急すぎて、前のめりになってしまったわ。でも、床に倒れる前に隣にいた男性が私を抱き抱えてくれたの。雨で濡れた布地が当たり、冷たいけど文句は言っていられない。
「あ、ありがとう」
「ビビったぁ。おい、気をつけろ!」
「スマン。木陰から、なんかの動物が横切ってきて」
男性が怒鳴ると、外からもう1人の男性の声が聞こえてきた。きっと、この人が馬車を操縦しているのね。

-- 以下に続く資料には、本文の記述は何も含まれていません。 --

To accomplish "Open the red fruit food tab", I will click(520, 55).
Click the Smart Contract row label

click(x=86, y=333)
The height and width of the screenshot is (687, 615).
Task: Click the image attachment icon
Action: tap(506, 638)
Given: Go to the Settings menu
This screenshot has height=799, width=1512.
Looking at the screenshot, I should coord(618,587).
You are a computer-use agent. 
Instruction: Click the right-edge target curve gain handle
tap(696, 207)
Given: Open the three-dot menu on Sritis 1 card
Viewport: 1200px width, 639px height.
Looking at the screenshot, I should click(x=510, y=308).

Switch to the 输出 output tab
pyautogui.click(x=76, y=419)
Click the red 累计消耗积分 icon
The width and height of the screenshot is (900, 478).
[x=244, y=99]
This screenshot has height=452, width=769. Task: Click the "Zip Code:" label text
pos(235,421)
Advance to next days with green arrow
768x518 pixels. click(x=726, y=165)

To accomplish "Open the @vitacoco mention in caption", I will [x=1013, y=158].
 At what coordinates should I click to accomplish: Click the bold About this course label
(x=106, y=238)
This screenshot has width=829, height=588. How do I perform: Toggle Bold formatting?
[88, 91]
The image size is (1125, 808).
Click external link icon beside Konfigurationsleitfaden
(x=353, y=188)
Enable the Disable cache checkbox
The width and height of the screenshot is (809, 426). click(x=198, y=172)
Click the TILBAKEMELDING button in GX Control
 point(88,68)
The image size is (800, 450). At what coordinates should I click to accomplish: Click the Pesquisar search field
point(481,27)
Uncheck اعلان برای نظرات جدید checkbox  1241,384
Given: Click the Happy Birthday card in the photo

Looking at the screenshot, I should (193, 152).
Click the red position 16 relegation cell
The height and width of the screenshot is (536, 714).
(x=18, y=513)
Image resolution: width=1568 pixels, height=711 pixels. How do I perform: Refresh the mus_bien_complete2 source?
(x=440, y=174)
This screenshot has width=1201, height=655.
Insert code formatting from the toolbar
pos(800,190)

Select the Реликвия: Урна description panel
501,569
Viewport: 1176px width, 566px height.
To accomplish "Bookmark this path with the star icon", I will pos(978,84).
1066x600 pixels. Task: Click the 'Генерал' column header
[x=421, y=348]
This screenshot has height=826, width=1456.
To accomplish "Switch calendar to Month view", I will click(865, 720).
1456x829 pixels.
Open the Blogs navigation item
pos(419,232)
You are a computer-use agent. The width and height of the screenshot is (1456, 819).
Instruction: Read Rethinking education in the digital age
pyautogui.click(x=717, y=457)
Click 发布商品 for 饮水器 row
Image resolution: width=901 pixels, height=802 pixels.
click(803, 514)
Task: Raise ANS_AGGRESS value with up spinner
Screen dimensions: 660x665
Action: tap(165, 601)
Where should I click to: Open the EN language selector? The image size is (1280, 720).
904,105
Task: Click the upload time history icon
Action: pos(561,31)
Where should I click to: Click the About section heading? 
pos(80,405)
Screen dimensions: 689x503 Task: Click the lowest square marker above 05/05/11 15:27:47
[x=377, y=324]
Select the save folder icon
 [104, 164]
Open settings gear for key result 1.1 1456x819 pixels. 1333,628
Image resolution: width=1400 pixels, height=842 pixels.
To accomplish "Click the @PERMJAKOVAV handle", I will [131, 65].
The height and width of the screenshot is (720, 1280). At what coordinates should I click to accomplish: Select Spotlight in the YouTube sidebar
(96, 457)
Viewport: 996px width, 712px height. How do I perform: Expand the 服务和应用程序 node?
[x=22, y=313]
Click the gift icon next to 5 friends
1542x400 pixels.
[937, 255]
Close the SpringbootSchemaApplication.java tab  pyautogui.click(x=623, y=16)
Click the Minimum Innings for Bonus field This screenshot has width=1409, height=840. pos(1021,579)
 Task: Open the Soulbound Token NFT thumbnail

それに今、木陰と言ったわ。という事は、森の中ってこと?
「ったく、気をつけろよ」
「……」
男性は、ブツブツと怒りながら私を戻してくれた。
ここが森の中なら、逃げて木陰にでも隠れたらうまく行くかもしれない。
私は、もう1人の男性の声が聞こえてきた荷馬車の入り口を見つめる。
でも、私の考えが浅はかだったことに気づくのに時間は要しなかった。
「っぁ!?」
「逃げんなよ。俺は、短気だから何するかわかんねぇ」
さっきは守ってくれたのに、今度は後頭部を鷲掴みされ床に頭を打ち付けられた。その痛みで、一瞬目の前が明るくなる。
痛い。怖い。どうして?
「そもそも、ずっと座ってた足がすぐ動くわけねぇだろ。ちったあ考えろよ?」
「……う、う」
泣くな。
こんな痛みで泣くことない。泣いちゃダメ。
そうやって必死になって耐えようとしたけど、とうとう恐怖が勝ってしまった。
私は、床と対面しながら嗚咽する。
「そうやって泣いてろ。お前を傷つけたくはないから」
やっぱり、イリヤに言われた通りにすればよかった。こんないつでも良い書類のために、命なんかかけていられない。
花束がなんなの? 大人しく、受付の順番を待っていればよかったのに。
私は、自分の愚かさを呪いながらしばらくの間泣き続けた。